I first learned this statistic from the Bufe volume, reviewed here. Bufe attributed it to AA's own Membership Surveys. However, I drew a blank -- and some hostile looks -- when I visited the AA library up on Riverside Drive in 2005 and asked to see the original survey reports. Since Bufe might be accused of anti-AA bias, I wanted a less impeachable source. Thanks to a very knowledgeable psychology Ph.D., I now have it, and it's very interesting.
Don McIntire of Burbank CA was given access to the AA membership surveys from 1968 through 1996. He is a staunch defender of AA and cannot be accused of negative bias. His article "How Well Does A.A. Work? An Analysis of Published A.A. Surveys (1968-1996) and Related Analyses/Comments" in the Alcoholism Treatment Quarterly (Vol 18, No. 4, 2000) centers on the 5 per cent one-year retention rate and attempts to explain it.
The 95 per cent dropout rate is anything but a statistical fluke. AA's own membership surveys demonstrated the identical pattern, give or take trivial variations, in five successive triennial data collections spanning twelve years. McIntire depicted the trends in a graph (inset) showing a fairly tight braid whose strands are the data sets from different years. The five per cent figure is the average of the five studies.
Most of the attrition, McIntire's analysis shows, comes during the first 30 days. This is not obvious from the graph. The graph begins at 30 days. If you can read the tiny numbers on the x axis, you will see that the bundle of line graphs begins at around the 20 per cent mark. If the graph began at Day One and 100 per cent, the lines would drop almost like a rock.
- McIntire found that an average of 81 per cent of AA first-time attendees dropped out during the first 30 days.
- At the end of 90 days, 90 per cent of newcomers have dropped out; only ten per cent are left. (This gives a new dimension altogether to the "90 in 90" slogan, doesn't it?)
- The attrition curve from 90 days to a full year is, by comparison, rather gentle: from ten per cent to five percent, a relative loss of "only" fifty per cent.
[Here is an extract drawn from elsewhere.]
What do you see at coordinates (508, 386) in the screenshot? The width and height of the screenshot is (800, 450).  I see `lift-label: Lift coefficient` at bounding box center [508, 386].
The author's apologetic argument is that the FTA's (first time attendees) who drop out quickly aren't really alcoholics, or aren't really trying to get sober, and so they shouldn't count. Although that has a ring of plausibility for some cases, the author presents no data as to percentages.
AA co-founder Bill W., looking at numbers of this type, asked "What happened to the 600,000 who approached AA and left?" (Reported in White, Slaying the Dragon, p. 139) Despite Wilson's concern, apparently nobody in AA has ever, yet, bothered to try to contact any of the 95 per cent to try to find out their reasons for leaving.
We know from other data that alcoholics who don't do AA can nevertheless succeed in achieving long-term sobriety. In fact, the AA Grapevine has conceded that the majority of alcoholics who achieve the milestone five-year mark do it without using AA. (Vaillant., 1996, 2001)
Consequently, it's extremely unlikely that lack of motivation to get sober accounts for the 95 per cent AA dropout rate. Lack of desire to get sober is undoubtedly a part of the picture, but there has to also be a healthy percentage of the 95 per cent dropouts -- perhaps a majority -- who want to get sober but drop out of AA for other reasons.
McIntire's article never looks at this bigger picture. To do so would be to confront the reality that AA is driving people away who have a sincere desire to get sober (and many of whom will achieve that aim).